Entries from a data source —
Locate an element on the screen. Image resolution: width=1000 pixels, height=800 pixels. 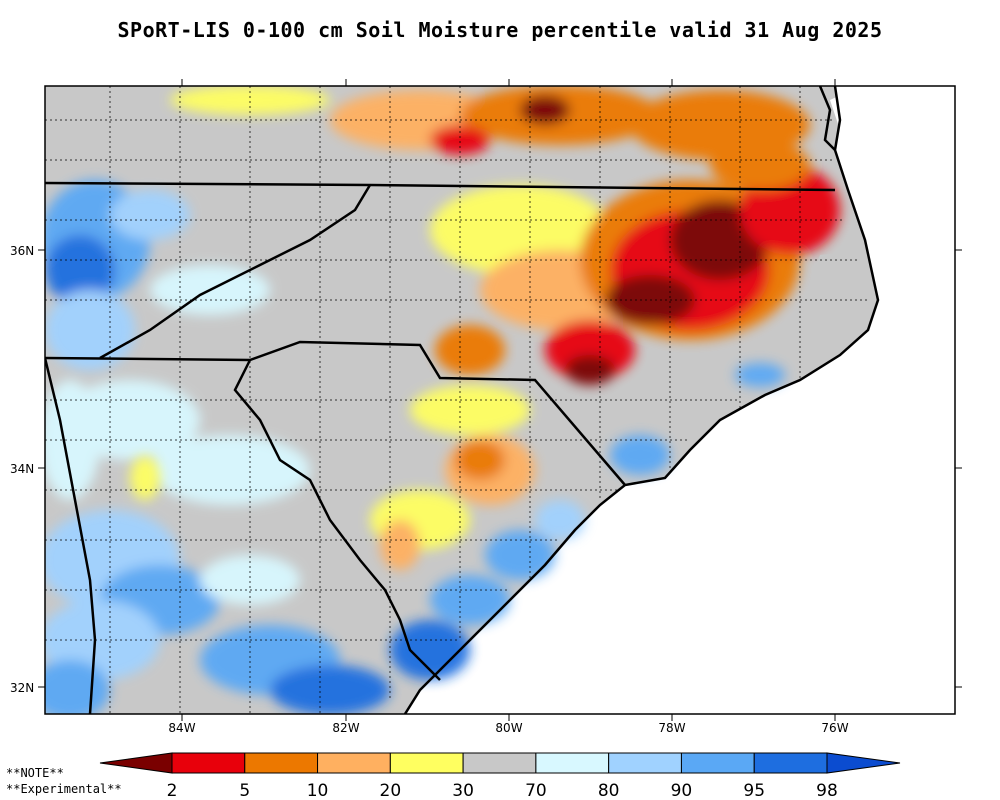
colorbar-label: 5 is located at coordinates (244, 790).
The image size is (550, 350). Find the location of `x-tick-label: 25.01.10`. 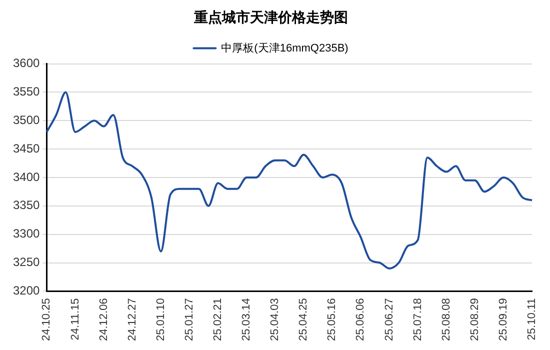

x-tick-label: 25.01.10 is located at coordinates (160, 320).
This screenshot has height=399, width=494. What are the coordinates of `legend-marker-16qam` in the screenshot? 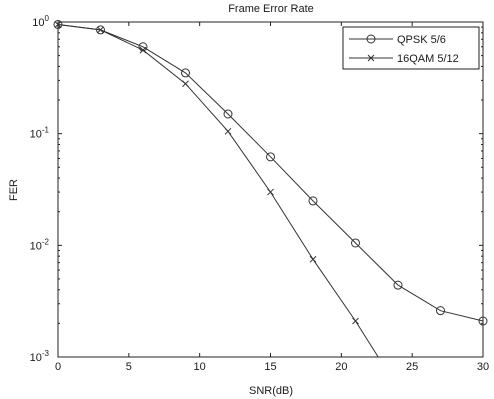 It's located at (371, 58).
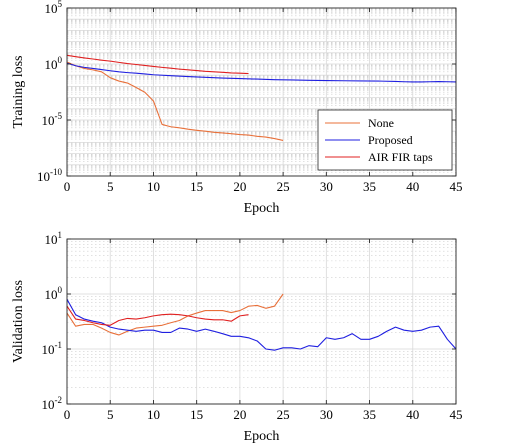 Image resolution: width=513 pixels, height=445 pixels. I want to click on y-axis-label: Training loss, so click(18, 92).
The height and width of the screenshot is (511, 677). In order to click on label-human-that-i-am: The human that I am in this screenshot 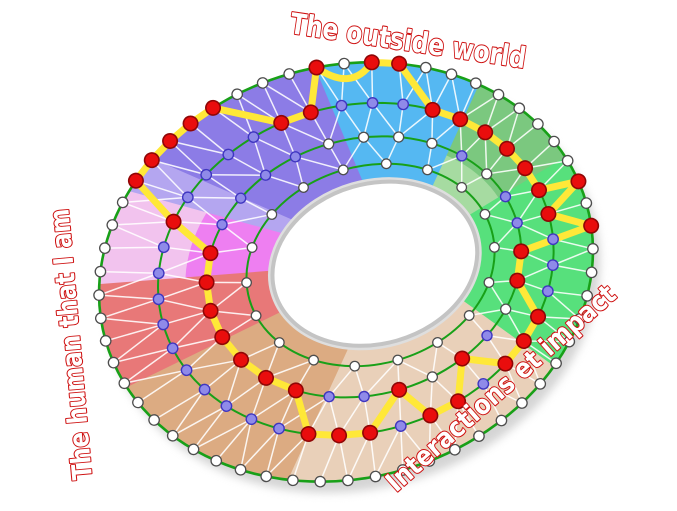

TO DO — Copy out everything from the start of the entries down to the line containing "x-tick-label: 25.01.10 is", including that line. Leave the pictures out of your copy.

ANSWER BOX —
Locate an element on the screen. Image resolution: width=1000 pixels, height=800 pixels. 
colorbar-label: 5 is located at coordinates (244, 790).
The image size is (550, 350). Find the location of `x-tick-label: 25.01.10`. 

x-tick-label: 25.01.10 is located at coordinates (160, 320).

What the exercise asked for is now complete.